OBJECTIVE: Can you rewrite all the material below, substituting "Display size" for every "Screen dimensions" and leaving everything else unchanged?

EXERCISE INPUT:

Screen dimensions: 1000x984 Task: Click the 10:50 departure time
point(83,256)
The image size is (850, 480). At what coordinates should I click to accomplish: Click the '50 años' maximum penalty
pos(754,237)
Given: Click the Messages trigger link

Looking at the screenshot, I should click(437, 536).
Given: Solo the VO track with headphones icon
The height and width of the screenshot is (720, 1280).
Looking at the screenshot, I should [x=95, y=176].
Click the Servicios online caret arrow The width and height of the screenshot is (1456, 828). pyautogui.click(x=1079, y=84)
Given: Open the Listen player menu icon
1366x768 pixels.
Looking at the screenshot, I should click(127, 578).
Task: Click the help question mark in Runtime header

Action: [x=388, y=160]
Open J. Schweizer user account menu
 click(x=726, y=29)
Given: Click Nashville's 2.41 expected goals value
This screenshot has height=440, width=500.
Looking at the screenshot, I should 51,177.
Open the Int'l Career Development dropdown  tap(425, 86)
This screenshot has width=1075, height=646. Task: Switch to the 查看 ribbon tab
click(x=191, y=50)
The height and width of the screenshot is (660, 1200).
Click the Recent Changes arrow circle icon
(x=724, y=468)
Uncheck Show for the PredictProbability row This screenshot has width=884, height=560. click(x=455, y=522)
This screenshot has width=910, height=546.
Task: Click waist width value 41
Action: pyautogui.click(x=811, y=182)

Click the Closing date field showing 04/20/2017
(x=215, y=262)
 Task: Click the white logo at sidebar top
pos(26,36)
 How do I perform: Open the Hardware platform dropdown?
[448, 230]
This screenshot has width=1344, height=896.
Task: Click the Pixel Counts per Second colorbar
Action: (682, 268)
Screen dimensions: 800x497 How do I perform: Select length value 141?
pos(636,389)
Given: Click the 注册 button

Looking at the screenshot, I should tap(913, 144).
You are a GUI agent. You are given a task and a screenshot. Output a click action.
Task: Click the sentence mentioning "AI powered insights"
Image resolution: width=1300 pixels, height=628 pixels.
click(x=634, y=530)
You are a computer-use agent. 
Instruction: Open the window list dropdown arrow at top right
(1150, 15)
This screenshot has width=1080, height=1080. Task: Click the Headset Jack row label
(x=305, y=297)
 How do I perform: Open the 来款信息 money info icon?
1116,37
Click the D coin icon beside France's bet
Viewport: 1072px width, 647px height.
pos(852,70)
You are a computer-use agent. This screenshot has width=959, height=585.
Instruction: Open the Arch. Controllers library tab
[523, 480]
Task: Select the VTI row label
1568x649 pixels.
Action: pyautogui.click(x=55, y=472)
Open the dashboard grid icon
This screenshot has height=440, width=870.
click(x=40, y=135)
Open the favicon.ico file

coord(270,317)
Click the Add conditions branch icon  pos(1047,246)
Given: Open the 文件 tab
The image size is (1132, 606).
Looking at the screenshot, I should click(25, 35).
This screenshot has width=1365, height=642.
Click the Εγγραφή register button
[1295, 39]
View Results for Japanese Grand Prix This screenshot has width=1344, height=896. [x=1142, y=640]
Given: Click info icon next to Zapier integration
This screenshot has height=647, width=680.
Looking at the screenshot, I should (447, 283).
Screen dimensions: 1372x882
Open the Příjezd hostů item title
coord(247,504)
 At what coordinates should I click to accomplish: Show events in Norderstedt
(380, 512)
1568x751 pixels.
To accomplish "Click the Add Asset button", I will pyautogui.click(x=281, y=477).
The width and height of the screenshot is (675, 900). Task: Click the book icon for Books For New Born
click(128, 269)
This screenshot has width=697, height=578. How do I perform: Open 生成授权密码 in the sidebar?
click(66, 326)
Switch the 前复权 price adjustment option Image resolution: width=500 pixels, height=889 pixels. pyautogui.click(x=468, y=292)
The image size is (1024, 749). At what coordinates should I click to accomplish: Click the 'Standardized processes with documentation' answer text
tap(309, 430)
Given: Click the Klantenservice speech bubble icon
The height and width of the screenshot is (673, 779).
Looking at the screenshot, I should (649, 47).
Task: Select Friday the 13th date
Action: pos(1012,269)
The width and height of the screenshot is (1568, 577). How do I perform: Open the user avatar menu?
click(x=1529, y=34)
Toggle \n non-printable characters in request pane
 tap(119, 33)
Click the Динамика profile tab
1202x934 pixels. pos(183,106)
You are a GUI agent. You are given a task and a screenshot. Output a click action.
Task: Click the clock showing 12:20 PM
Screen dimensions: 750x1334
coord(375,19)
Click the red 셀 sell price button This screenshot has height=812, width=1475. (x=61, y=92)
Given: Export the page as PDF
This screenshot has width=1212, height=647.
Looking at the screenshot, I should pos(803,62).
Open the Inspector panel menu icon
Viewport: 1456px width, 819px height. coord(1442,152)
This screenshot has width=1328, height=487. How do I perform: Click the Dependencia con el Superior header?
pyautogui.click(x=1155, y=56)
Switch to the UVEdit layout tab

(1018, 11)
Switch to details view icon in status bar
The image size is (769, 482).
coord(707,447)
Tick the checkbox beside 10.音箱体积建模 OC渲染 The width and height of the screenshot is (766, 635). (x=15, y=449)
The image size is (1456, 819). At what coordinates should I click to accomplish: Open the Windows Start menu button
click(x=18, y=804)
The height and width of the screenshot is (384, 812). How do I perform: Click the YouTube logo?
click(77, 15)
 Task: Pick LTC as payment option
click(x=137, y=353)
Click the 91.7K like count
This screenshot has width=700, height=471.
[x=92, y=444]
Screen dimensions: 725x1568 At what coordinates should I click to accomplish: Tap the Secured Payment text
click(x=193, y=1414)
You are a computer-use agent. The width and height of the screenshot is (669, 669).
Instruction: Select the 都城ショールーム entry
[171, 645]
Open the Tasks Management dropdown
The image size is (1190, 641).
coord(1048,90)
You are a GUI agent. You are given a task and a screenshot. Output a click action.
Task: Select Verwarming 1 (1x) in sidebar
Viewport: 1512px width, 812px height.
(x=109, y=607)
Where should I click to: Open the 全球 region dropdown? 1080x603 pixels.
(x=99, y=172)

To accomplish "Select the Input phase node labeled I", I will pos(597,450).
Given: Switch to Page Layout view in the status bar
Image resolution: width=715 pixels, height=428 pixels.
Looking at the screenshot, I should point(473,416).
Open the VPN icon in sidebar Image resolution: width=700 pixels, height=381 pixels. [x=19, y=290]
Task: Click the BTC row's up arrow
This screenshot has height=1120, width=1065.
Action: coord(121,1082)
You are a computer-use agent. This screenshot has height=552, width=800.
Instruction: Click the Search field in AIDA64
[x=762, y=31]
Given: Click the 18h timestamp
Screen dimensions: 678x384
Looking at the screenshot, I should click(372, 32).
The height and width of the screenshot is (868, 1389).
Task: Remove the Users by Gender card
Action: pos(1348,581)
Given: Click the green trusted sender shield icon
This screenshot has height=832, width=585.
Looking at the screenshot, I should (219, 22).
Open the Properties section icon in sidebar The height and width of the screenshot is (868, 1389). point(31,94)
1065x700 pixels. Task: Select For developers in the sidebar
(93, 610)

WRITTEN ANSWER:
Display size: 1000x984 Task: Click the 10:50 departure time
point(83,256)
The image size is (850, 480). At what coordinates should I click to accomplish: Click the '50 años' maximum penalty
pos(754,237)
Given: Click the Messages trigger link

Looking at the screenshot, I should click(437, 536).
Given: Solo the VO track with headphones icon
The height and width of the screenshot is (720, 1280).
Looking at the screenshot, I should [x=95, y=176].
Click the Servicios online caret arrow The width and height of the screenshot is (1456, 828). pyautogui.click(x=1079, y=84)
Given: Open the Listen player menu icon
1366x768 pixels.
Looking at the screenshot, I should click(127, 578).
Task: Click the help question mark in Runtime header

Action: [x=388, y=160]
Open J. Schweizer user account menu
 click(x=726, y=29)
Given: Click Nashville's 2.41 expected goals value
This screenshot has height=440, width=500.
Looking at the screenshot, I should 51,177.
Open the Int'l Career Development dropdown  tap(425, 86)
This screenshot has width=1075, height=646. Task: Switch to the 查看 ribbon tab
click(x=191, y=50)
The height and width of the screenshot is (660, 1200).
Click the Recent Changes arrow circle icon
(x=724, y=468)
Uncheck Show for the PredictProbability row This screenshot has width=884, height=560. click(x=455, y=522)
This screenshot has width=910, height=546.
Task: Click waist width value 41
Action: pyautogui.click(x=811, y=182)

Click the Closing date field showing 04/20/2017
(x=215, y=262)
 Task: Click the white logo at sidebar top
pos(26,36)
 How do I perform: Open the Hardware platform dropdown?
[448, 230]
This screenshot has width=1344, height=896.
Task: Click the Pixel Counts per Second colorbar
Action: (682, 268)
Display size: 800x497 How do I perform: Select length value 141?
pos(636,389)
Given: Click the 注册 button

Looking at the screenshot, I should tap(913, 144).
You are a GUI agent. You are given a task and a screenshot. Output a click action.
Task: Click the sentence mentioning "AI powered insights"
Image resolution: width=1300 pixels, height=628 pixels.
click(x=634, y=530)
You are a computer-use agent. 
Instruction: Open the window list dropdown arrow at top right
(1150, 15)
This screenshot has width=1080, height=1080. Task: Click the Headset Jack row label
(x=305, y=297)
 How do I perform: Open the 来款信息 money info icon?
1116,37
Click the D coin icon beside France's bet
Viewport: 1072px width, 647px height.
pos(852,70)
You are a computer-use agent. This screenshot has width=959, height=585.
Instruction: Open the Arch. Controllers library tab
[523, 480]
Task: Select the VTI row label
1568x649 pixels.
Action: pyautogui.click(x=55, y=472)
Open the dashboard grid icon
This screenshot has height=440, width=870.
click(x=40, y=135)
Open the favicon.ico file

coord(270,317)
Click the Add conditions branch icon  pos(1047,246)
Given: Open the 文件 tab
The image size is (1132, 606).
Looking at the screenshot, I should click(25, 35).
This screenshot has width=1365, height=642.
Click the Εγγραφή register button
[1295, 39]
View Results for Japanese Grand Prix This screenshot has width=1344, height=896. [x=1142, y=640]
Given: Click info icon next to Zapier integration
This screenshot has height=647, width=680.
Looking at the screenshot, I should (447, 283).
Display size: 1372x882
Open the Příjezd hostů item title
coord(247,504)
 At what coordinates should I click to accomplish: Show events in Norderstedt
(380, 512)
1568x751 pixels.
To accomplish "Click the Add Asset button", I will pyautogui.click(x=281, y=477).
The width and height of the screenshot is (675, 900). Task: Click the book icon for Books For New Born
click(128, 269)
This screenshot has width=697, height=578. How do I perform: Open 生成授权密码 in the sidebar?
click(66, 326)
Switch the 前复权 price adjustment option Image resolution: width=500 pixels, height=889 pixels. pyautogui.click(x=468, y=292)
The image size is (1024, 749). At what coordinates should I click to accomplish: Click the 'Standardized processes with documentation' answer text
tap(309, 430)
Given: Click the Klantenservice speech bubble icon
The height and width of the screenshot is (673, 779).
Looking at the screenshot, I should (649, 47).
Task: Select Friday the 13th date
Action: pos(1012,269)
The width and height of the screenshot is (1568, 577). How do I perform: Open the user avatar menu?
click(x=1529, y=34)
Toggle \n non-printable characters in request pane
 tap(119, 33)
Click the Динамика profile tab
1202x934 pixels. pos(183,106)
You are a GUI agent. You are given a task and a screenshot. Output a click action.
Task: Click the clock showing 12:20 PM
Display size: 750x1334
coord(375,19)
Click the red 셀 sell price button This screenshot has height=812, width=1475. (x=61, y=92)
Given: Export the page as PDF
This screenshot has width=1212, height=647.
Looking at the screenshot, I should pos(803,62).
Open the Inspector panel menu icon
Viewport: 1456px width, 819px height. coord(1442,152)
This screenshot has width=1328, height=487. How do I perform: Click the Dependencia con el Superior header?
pyautogui.click(x=1155, y=56)
Switch to the UVEdit layout tab

(1018, 11)
Switch to details view icon in status bar
The image size is (769, 482).
coord(707,447)
Tick the checkbox beside 10.音箱体积建模 OC渲染 The width and height of the screenshot is (766, 635). (x=15, y=449)
The image size is (1456, 819). At what coordinates should I click to accomplish: Open the Windows Start menu button
click(x=18, y=804)
The height and width of the screenshot is (384, 812). How do I perform: Click the YouTube logo?
click(77, 15)
 Task: Pick LTC as payment option
click(x=137, y=353)
Click the 91.7K like count
This screenshot has width=700, height=471.
[x=92, y=444]
Display size: 725x1568 At what coordinates should I click to accomplish: Tap the Secured Payment text
click(x=193, y=1414)
You are a computer-use agent. The width and height of the screenshot is (669, 669).
Instruction: Select the 都城ショールーム entry
[171, 645]
Open the Tasks Management dropdown
The image size is (1190, 641).
coord(1048,90)
You are a GUI agent. You are given a task and a screenshot. Output a click action.
Task: Select Verwarming 1 (1x) in sidebar
Viewport: 1512px width, 812px height.
(x=109, y=607)
Where should I click to: Open the 全球 region dropdown? 1080x603 pixels.
(x=99, y=172)

To accomplish "Select the Input phase node labeled I", I will pos(597,450).
Given: Switch to Page Layout view in the status bar
Image resolution: width=715 pixels, height=428 pixels.
Looking at the screenshot, I should point(473,416).
Open the VPN icon in sidebar Image resolution: width=700 pixels, height=381 pixels. [x=19, y=290]
Task: Click the BTC row's up arrow
This screenshot has height=1120, width=1065.
Action: coord(121,1082)
You are a computer-use agent. This screenshot has height=552, width=800.
Instruction: Click the Search field in AIDA64
[x=762, y=31]
Given: Click the 18h timestamp
Display size: 678x384
Looking at the screenshot, I should click(372, 32).
The height and width of the screenshot is (868, 1389).
Task: Remove the Users by Gender card
Action: pos(1348,581)
Given: Click the green trusted sender shield icon
This screenshot has height=832, width=585.
Looking at the screenshot, I should (219, 22).
Open the Properties section icon in sidebar The height and width of the screenshot is (868, 1389). point(31,94)
1065x700 pixels. Task: Select For developers in the sidebar
(93, 610)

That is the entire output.